Divergent learning responses to a spatially consistent olfactory stimulus in two reef shark species

Author:

Kilfoil JP1,Krohn G2,Clua EEG34,Planes S34,Gastrich KR5,Heithaus MR5,Wirsing AJ2

Affiliation:

1. Marine Resources Research Institute, South Carolina Department of Natural Resources, Charleston, SC 29412, USA

2. School of Environmental and Forest Sciences, University of Washington, Seattle, WA 98195, USA

3. PSL Research University, EPHE-UPVD-CNRS, USR 3278 CRIOBE, Université de Perpignan, 58 Avenue Paul Alduy, 66860 Perpignan Cedex, France

4. Laboratoire d’Excellence ‘CORAIL,’ EPHE, PSL Research University, UPVD, CNRS, USR 3278 CRIOBE, Papetoai, Moorea, French Polynesia

5. Institute of Environment, Department of Biological Sciences, Florida International University, North Miami, FL 33181, USA

Abstract

There is growing evidence of the important role learning plays in shark foraging, but few studies have examined the relationship between learning and foraging behavior in free-living settings. We addressed this knowledge gap by experimentally contrasting responses of blacktip reef Carcharhinus melanopterus and sicklefin lemon Negaprion acutidens sharks to an olfactory-only feeding stimulus—baited remote underwater video stations (BRUVS)—that was either spatially randomized (as a control) or offered repeatedly at the same location in the lagoon of Tetiaroa, French Polynesia.

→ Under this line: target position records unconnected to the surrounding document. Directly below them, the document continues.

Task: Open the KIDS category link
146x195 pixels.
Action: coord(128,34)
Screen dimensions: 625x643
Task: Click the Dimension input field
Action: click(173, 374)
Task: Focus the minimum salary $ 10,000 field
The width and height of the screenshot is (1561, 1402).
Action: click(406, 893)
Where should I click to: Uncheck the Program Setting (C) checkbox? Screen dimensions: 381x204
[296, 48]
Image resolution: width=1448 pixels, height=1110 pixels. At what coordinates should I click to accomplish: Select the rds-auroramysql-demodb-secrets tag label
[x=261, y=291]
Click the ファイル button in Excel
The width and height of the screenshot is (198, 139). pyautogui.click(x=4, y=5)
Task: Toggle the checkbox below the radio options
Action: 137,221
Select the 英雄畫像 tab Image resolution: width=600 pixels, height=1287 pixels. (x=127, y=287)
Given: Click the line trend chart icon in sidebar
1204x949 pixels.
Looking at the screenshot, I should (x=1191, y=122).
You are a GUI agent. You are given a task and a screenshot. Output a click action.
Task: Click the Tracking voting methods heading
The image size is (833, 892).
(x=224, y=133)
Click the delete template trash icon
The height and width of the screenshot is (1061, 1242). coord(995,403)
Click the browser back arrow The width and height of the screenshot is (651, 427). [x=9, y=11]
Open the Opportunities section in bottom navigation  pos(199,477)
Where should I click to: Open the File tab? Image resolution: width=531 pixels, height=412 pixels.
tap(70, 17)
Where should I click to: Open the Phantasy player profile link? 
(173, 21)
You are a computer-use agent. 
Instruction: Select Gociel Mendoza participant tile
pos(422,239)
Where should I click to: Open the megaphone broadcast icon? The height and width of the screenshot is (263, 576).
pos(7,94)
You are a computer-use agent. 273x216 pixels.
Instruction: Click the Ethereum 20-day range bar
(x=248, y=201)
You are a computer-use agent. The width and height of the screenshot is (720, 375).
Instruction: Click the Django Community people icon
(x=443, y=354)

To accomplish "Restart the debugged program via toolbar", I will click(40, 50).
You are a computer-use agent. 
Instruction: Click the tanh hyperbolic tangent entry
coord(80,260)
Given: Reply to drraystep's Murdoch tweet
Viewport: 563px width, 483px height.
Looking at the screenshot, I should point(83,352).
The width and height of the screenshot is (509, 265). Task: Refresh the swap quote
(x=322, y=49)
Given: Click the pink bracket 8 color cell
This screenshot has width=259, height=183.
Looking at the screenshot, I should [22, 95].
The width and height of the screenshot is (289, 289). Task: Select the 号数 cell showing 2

Relative to their response to the randomized BRUVS, blacktip reef sharks appeared to sensitize to the repeated treatment, exhibiting increasing relative abundance upon introduction of the cue (maximum number of individuals of a species observed on any frame of a video [MaxN] at deployment) and decreasing arrival times as the experiment progressed. By contrast, sicklefin lemon shark responses were either consistent across control and treatment BRUVS over time or suggested habituation (as evidenced by declining MaxN in response to the spatially repeated exposure). Accordingly, our findings advance our understanding of shark cognition by highlighting that sensitized learning responses to stable feeding cues can develop even when the olfactory attractant is not accompanied by a reward, while also indicating that shark responses to these cues can be species-specific. They also suggest that, for at least some shark species, olfactory cues alone could lead to learned responses that confound non-invasive efforts to monitor shark populations and communities (e.g. with BRUVS) and drive spatial behavior with the potential to affect both ecotourism and negative human-shark interactions.